How To Ensure Expenditure On Director’s Relative’s Education Is Deductible
CA Somil Agarwal
There are several judgements on the question of deductibility of expenditure incurred on education of a director’s relative. While some have held the expenditure to be incurred for business purposes, others have held it to be in the nature of personal expenditure. The author has carefully analyzed the judgements and culled out the core principles that need to be borne in mind to ensure that the expenditure is deductible
Section 37(1) of the Income Tax Act, 1961 allows such expenses against the taxable business profits, which inter alia are not personal expenses and are incurred wholly and exclusively for the purpose of business. There are certain types of expenses which on the face of it appear to be personal expense or at least an expense not incurred wholly and exclusively for the purpose of business.

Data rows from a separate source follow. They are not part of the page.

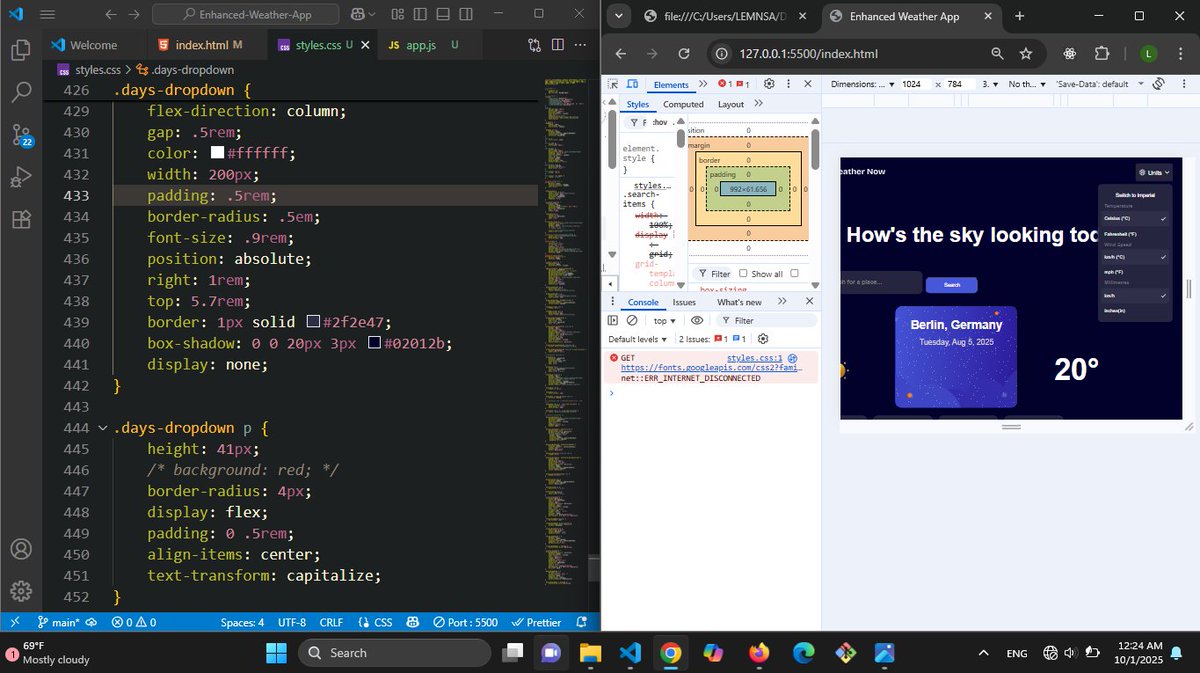
Task: Select the inspect element tool in DevTools
Action: point(613,84)
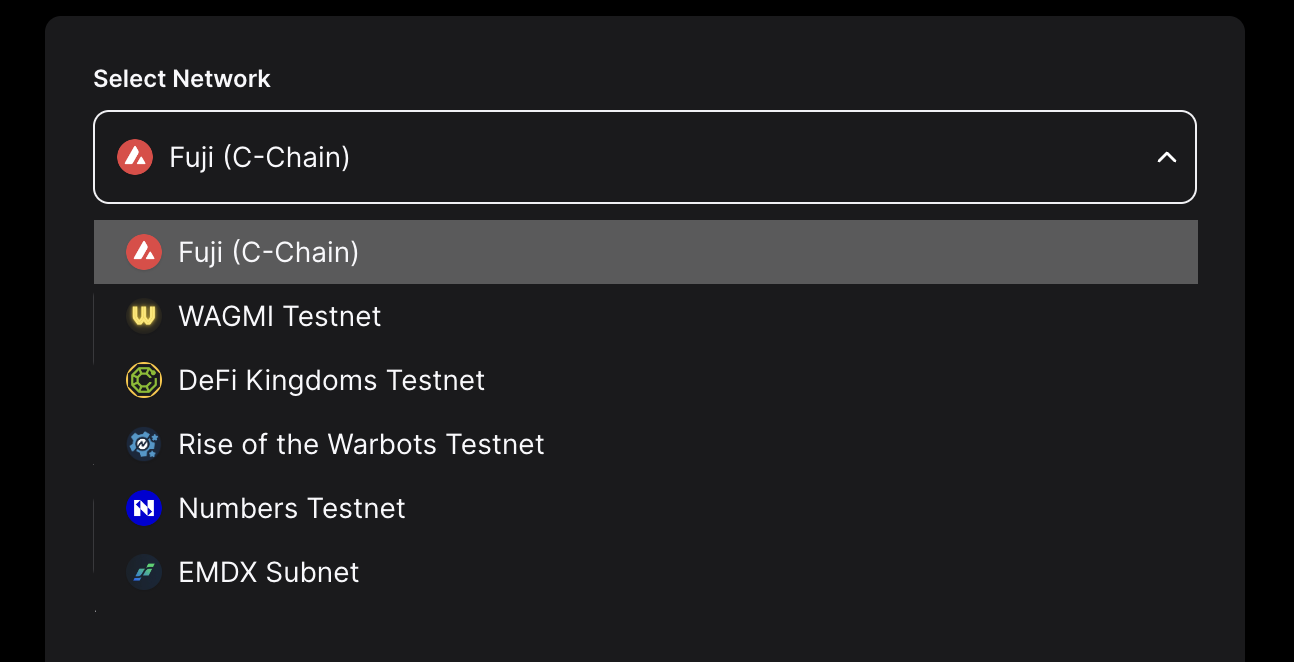This screenshot has width=1294, height=662.
Task: Select the EMDX Subnet entry
Action: [269, 572]
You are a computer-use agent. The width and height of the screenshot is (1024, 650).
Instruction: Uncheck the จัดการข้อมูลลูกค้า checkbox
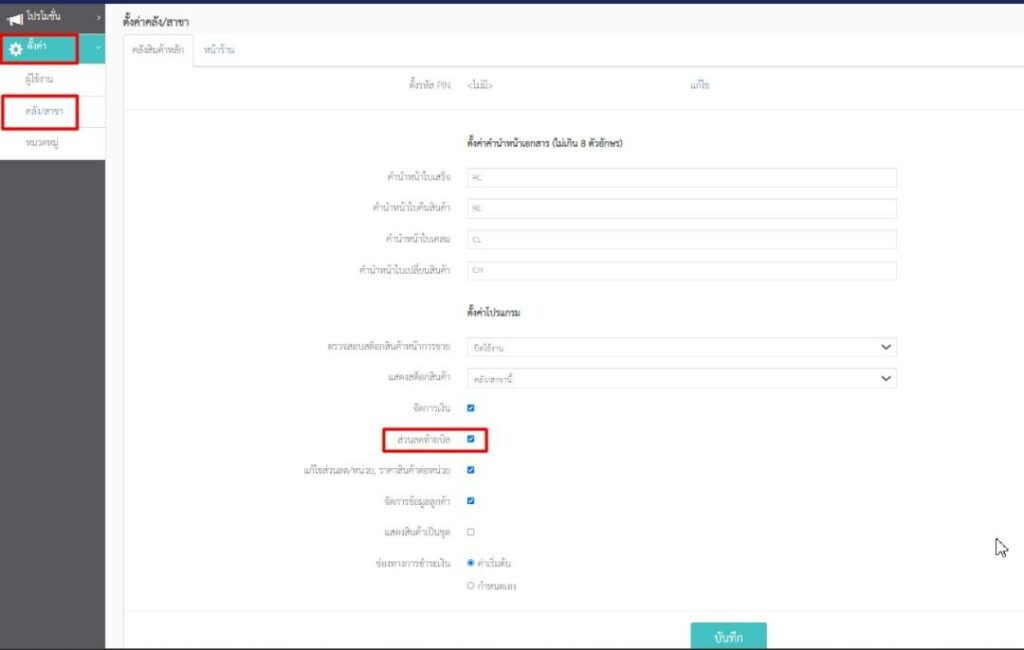pyautogui.click(x=471, y=501)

Such expenses invite incisive inquiry during the course of assessment proceeding. One such expense is the expense incurred by an assessee carrying on the business, on the higher education of the son(s)/daughter(s) of the directors/partners/proprietor and which is claimed as deduction by that assessee against the taxable business profits. Attempt of the Revenue remains to find holes in the explanation furnished by the assessee during the course of assessment proceeding showing the business nexus of the said expenditure and to disallow it. Once the expenditure so claimed is disallowed in assessment, matter is taken into appeals at various stages with all sorts of uncertainties creeping in. In fact such claim is a sensitive claim from the stand point of the Revenue and if such claim is disallowed, such situation is fraught with severe consequences for the assessee.